| Work order |
Restate the listing below word for word.
** Records supplied follows **
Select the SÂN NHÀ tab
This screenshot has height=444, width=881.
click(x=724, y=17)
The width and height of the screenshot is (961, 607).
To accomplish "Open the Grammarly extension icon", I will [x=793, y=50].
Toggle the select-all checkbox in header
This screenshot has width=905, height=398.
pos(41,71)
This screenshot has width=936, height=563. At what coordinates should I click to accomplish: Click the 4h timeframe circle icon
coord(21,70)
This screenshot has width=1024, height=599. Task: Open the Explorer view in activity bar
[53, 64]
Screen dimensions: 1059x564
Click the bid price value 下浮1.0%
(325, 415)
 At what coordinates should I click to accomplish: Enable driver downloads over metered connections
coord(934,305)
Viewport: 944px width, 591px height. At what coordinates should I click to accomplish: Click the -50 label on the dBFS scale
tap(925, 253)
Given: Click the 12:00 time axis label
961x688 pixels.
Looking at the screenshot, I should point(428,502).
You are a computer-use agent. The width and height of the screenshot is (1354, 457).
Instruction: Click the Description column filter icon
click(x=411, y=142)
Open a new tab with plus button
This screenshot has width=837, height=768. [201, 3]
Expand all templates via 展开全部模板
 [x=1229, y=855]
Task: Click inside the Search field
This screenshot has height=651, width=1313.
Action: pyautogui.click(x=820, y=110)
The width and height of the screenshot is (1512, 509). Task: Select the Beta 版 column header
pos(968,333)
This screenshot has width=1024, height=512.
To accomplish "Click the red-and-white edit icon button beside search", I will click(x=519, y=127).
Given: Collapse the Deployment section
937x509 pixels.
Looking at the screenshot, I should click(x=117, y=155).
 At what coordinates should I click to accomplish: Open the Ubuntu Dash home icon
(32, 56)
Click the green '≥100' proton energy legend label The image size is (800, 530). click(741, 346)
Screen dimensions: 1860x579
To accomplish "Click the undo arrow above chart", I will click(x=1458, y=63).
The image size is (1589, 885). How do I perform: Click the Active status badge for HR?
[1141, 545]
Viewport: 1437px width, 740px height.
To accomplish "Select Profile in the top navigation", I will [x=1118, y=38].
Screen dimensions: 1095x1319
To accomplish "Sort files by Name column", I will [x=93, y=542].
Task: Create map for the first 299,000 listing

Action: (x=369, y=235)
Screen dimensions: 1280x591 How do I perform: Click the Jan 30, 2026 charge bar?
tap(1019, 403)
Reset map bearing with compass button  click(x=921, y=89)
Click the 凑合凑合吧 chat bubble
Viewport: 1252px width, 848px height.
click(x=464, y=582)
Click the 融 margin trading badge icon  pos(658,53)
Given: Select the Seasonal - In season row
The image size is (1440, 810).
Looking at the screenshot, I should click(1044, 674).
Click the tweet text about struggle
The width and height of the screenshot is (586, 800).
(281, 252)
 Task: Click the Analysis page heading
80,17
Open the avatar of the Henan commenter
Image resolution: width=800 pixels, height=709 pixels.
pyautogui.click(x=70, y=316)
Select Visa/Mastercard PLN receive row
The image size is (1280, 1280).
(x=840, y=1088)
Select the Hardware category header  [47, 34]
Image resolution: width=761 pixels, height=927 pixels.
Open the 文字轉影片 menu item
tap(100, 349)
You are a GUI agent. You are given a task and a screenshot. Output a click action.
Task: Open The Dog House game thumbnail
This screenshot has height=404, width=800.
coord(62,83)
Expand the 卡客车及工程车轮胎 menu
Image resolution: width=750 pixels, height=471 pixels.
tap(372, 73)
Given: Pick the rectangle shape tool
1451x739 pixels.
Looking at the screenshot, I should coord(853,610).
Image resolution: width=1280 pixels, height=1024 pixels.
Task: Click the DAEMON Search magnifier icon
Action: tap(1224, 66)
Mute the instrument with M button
** End of Records supplied **
| Task solution |
Select the SÂN NHÀ tab
This screenshot has height=444, width=881.
click(x=724, y=17)
The width and height of the screenshot is (961, 607).
To accomplish "Open the Grammarly extension icon", I will [x=793, y=50].
Toggle the select-all checkbox in header
This screenshot has width=905, height=398.
pos(41,71)
This screenshot has width=936, height=563. At what coordinates should I click to accomplish: Click the 4h timeframe circle icon
coord(21,70)
This screenshot has width=1024, height=599. Task: Open the Explorer view in activity bar
[53, 64]
Screen dimensions: 1059x564
Click the bid price value 下浮1.0%
(325, 415)
 At what coordinates should I click to accomplish: Enable driver downloads over metered connections
coord(934,305)
Viewport: 944px width, 591px height. At what coordinates should I click to accomplish: Click the -50 label on the dBFS scale
tap(925, 253)
Given: Click the 12:00 time axis label
961x688 pixels.
Looking at the screenshot, I should point(428,502).
You are a computer-use agent. The width and height of the screenshot is (1354, 457).
Instruction: Click the Description column filter icon
click(x=411, y=142)
Open a new tab with plus button
This screenshot has width=837, height=768. [201, 3]
Expand all templates via 展开全部模板
 [x=1229, y=855]
Task: Click inside the Search field
This screenshot has height=651, width=1313.
Action: pyautogui.click(x=820, y=110)
The width and height of the screenshot is (1512, 509). Task: Select the Beta 版 column header
pos(968,333)
This screenshot has width=1024, height=512.
To accomplish "Click the red-and-white edit icon button beside search", I will click(x=519, y=127).
Given: Collapse the Deployment section
937x509 pixels.
Looking at the screenshot, I should click(x=117, y=155).
 At what coordinates should I click to accomplish: Open the Ubuntu Dash home icon
(32, 56)
Click the green '≥100' proton energy legend label The image size is (800, 530). click(741, 346)
Screen dimensions: 1860x579
To accomplish "Click the undo arrow above chart", I will click(x=1458, y=63).
The image size is (1589, 885). How do I perform: Click the Active status badge for HR?
[1141, 545]
Viewport: 1437px width, 740px height.
To accomplish "Select Profile in the top navigation", I will [x=1118, y=38].
Screen dimensions: 1095x1319
To accomplish "Sort files by Name column", I will [x=93, y=542].
Task: Create map for the first 299,000 listing

Action: (x=369, y=235)
Screen dimensions: 1280x591 How do I perform: Click the Jan 30, 2026 charge bar?
tap(1019, 403)
Reset map bearing with compass button  click(x=921, y=89)
Click the 凑合凑合吧 chat bubble
Viewport: 1252px width, 848px height.
click(x=464, y=582)
Click the 融 margin trading badge icon  pos(658,53)
Given: Select the Seasonal - In season row
The image size is (1440, 810).
Looking at the screenshot, I should click(1044, 674).
Click the tweet text about struggle
The width and height of the screenshot is (586, 800).
(281, 252)
 Task: Click the Analysis page heading
80,17
Open the avatar of the Henan commenter
Image resolution: width=800 pixels, height=709 pixels.
pyautogui.click(x=70, y=316)
Select Visa/Mastercard PLN receive row
The image size is (1280, 1280).
(x=840, y=1088)
Select the Hardware category header  [47, 34]
Image resolution: width=761 pixels, height=927 pixels.
Open the 文字轉影片 menu item
tap(100, 349)
You are a GUI agent. You are given a task and a screenshot. Output a click action.
Task: Open The Dog House game thumbnail
This screenshot has height=404, width=800.
coord(62,83)
Expand the 卡客车及工程车轮胎 menu
Image resolution: width=750 pixels, height=471 pixels.
tap(372, 73)
Given: Pick the rectangle shape tool
1451x739 pixels.
Looking at the screenshot, I should coord(853,610).
Image resolution: width=1280 pixels, height=1024 pixels.
Task: Click the DAEMON Search magnifier icon
Action: tap(1224, 66)
Mute the instrument with M button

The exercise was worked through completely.